I used Genny’s books like bibles while writing my short story collection Cover This Country Like Snow. You almost don’t require a map with Genny in the car. Peggy Gray’s illustrations are so well-done you can pull off the side of Highway 395 and pick out each peak, learning the origin of their names. Genny included the most distinguished biologists, geologists, climatologists and other researchers in her books and when the editions needed updating, she partnered with talented editors that ensured the accuracy and enjoyability of these pithy, but not weighted down volumes. Light enough for a backpack, Genny’s books are musts any time we visit the Owens Valley.
I met Genny a couple of years ago at an event on the shores of Mono Lake. She sat in the shade of a tent where a celebration of the Public Trust Doctrine was taking place.
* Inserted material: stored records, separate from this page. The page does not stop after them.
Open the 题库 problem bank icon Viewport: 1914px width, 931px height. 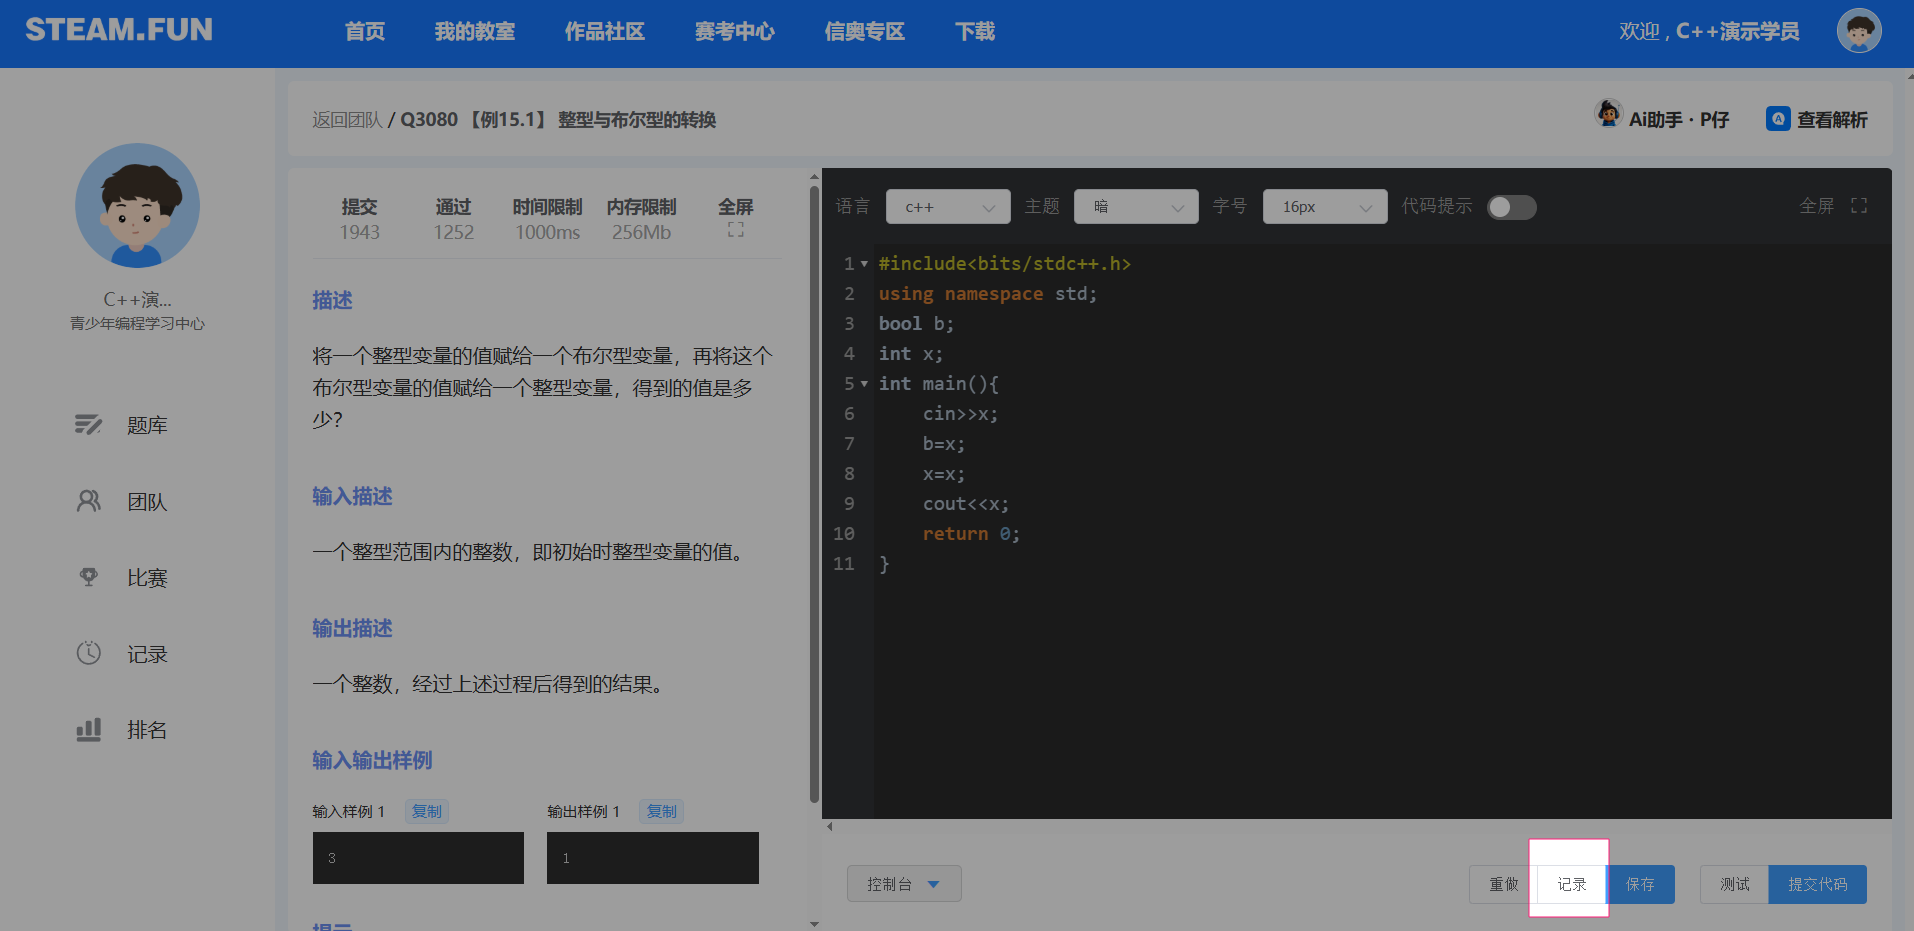(88, 425)
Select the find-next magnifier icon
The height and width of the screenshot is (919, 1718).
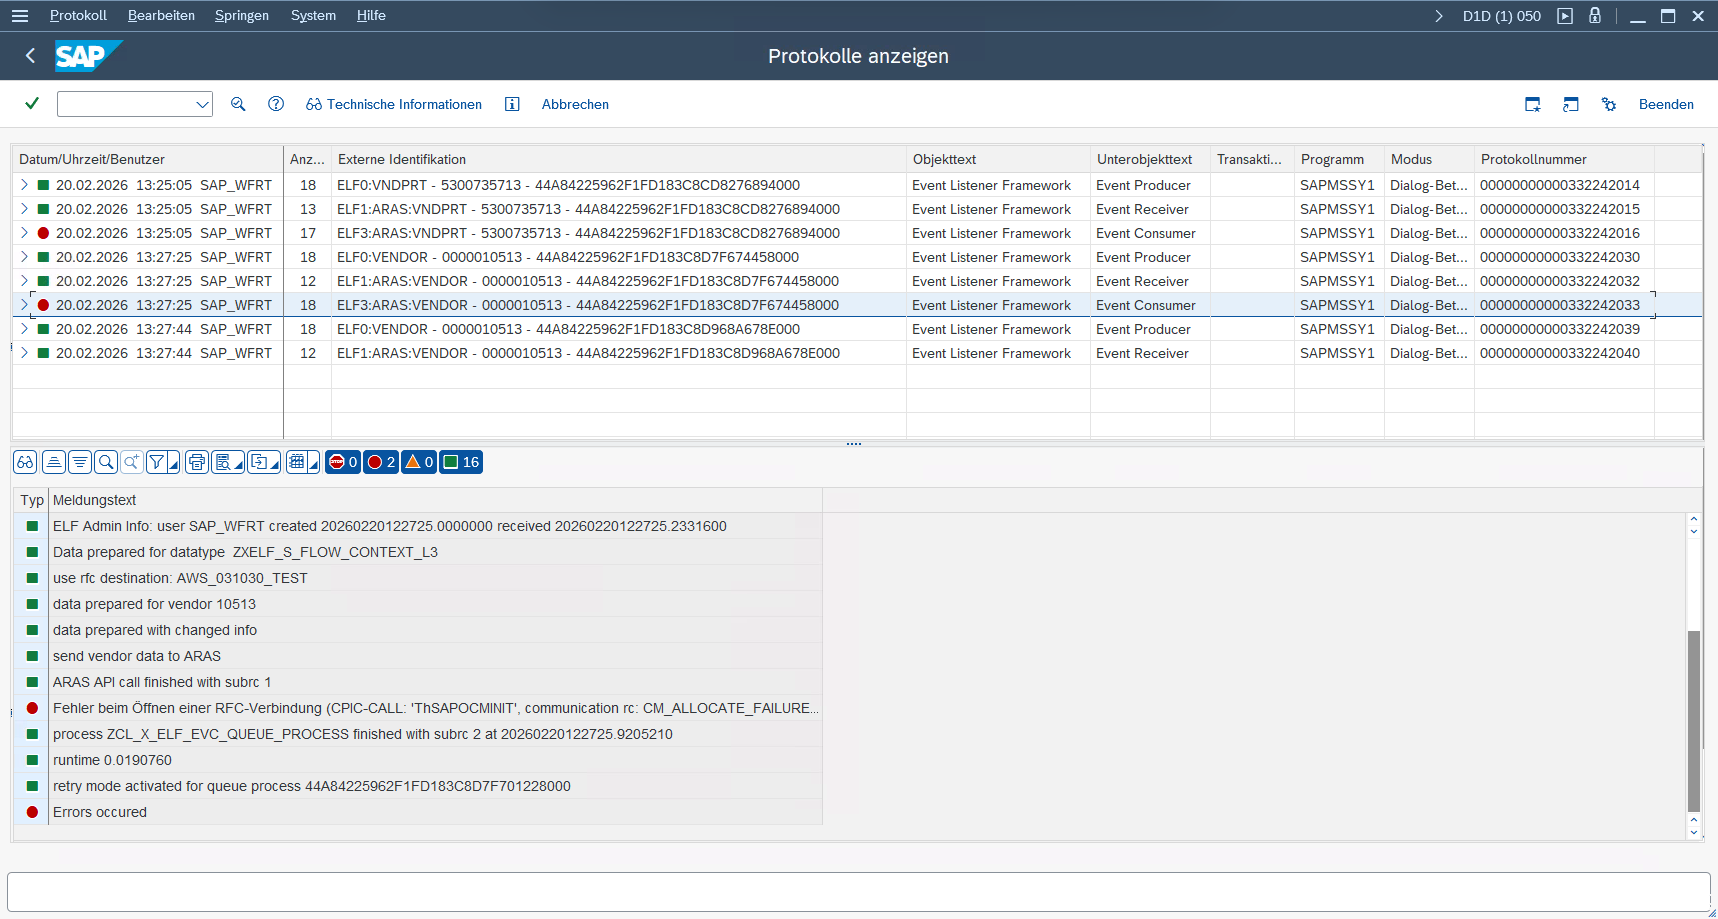[x=131, y=462]
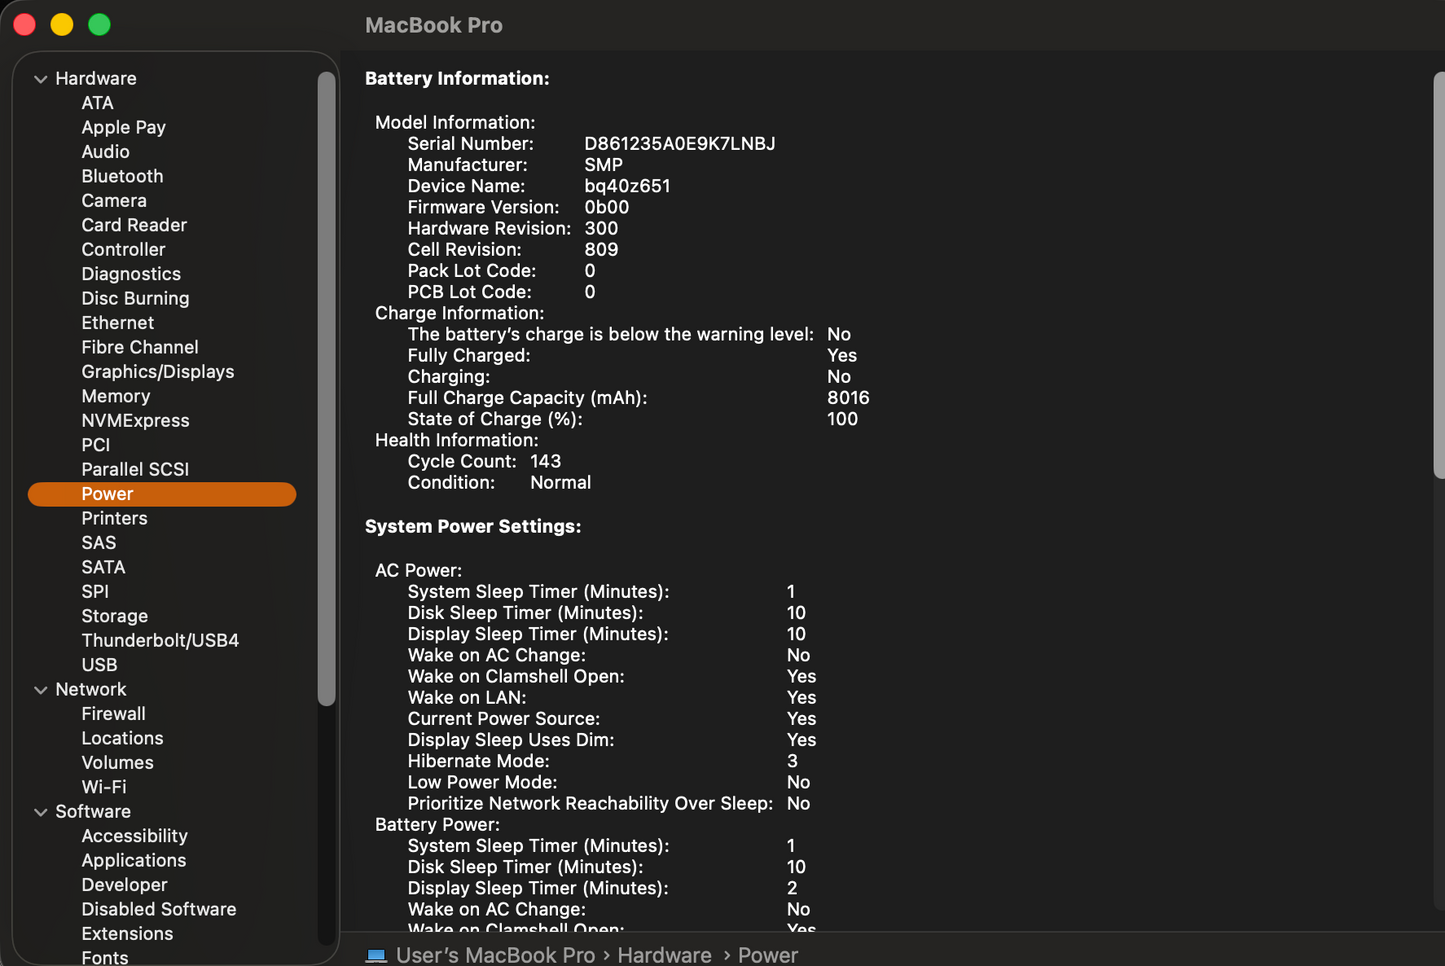
Task: Collapse the Software section disclosure arrow
Action: tap(41, 812)
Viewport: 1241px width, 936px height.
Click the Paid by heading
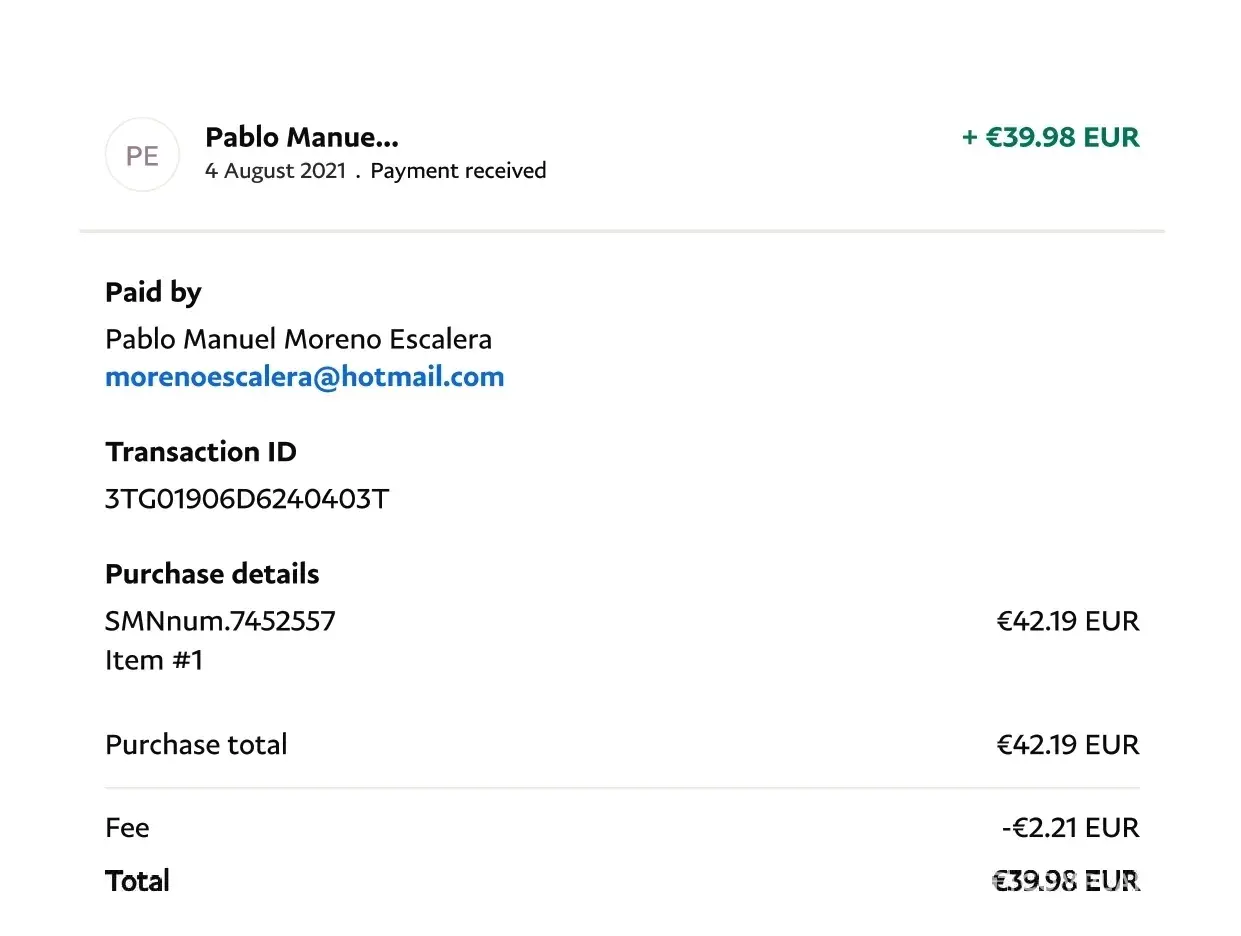(x=153, y=292)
I thanked her for her books and asked her about her writing practice. She replied that her poor health prevented her from writing any longer. I was so moved by that, for I know the pain that comes over me when I do not write. It’s unfair, I thought, such a great writer unable to undertake her craft any longer. I told Genny about my own work and how challenging it all is, but how necessary it was to my well-being. She understood. I wanted her to continue leading me, guiding me with her optimistic writing that seems to exhort us all to do what you can, this is ours to love and live upon, fight for these things we care about, our brother creatures, both plant and animal and assume responsibility for their welfare.
Genny knew her life was compromised, she could no longer hike, drive or walk very well on her own. She looked me in the eye and said, “It’s up to you to write now.” I didn’t want to take the helm from her then and don’t feel right assuming it now.
What I will do, what we can all do – let’s share her enthusiasm, let’s take her advice:
“Try sitting on your bumper sometime, your car backed up against the wall of the Sierra, taking in a full circle of incredible country, and you may begin to feel the magic.” Genny’s absolutely right, it’s so vast a view, you will never forget.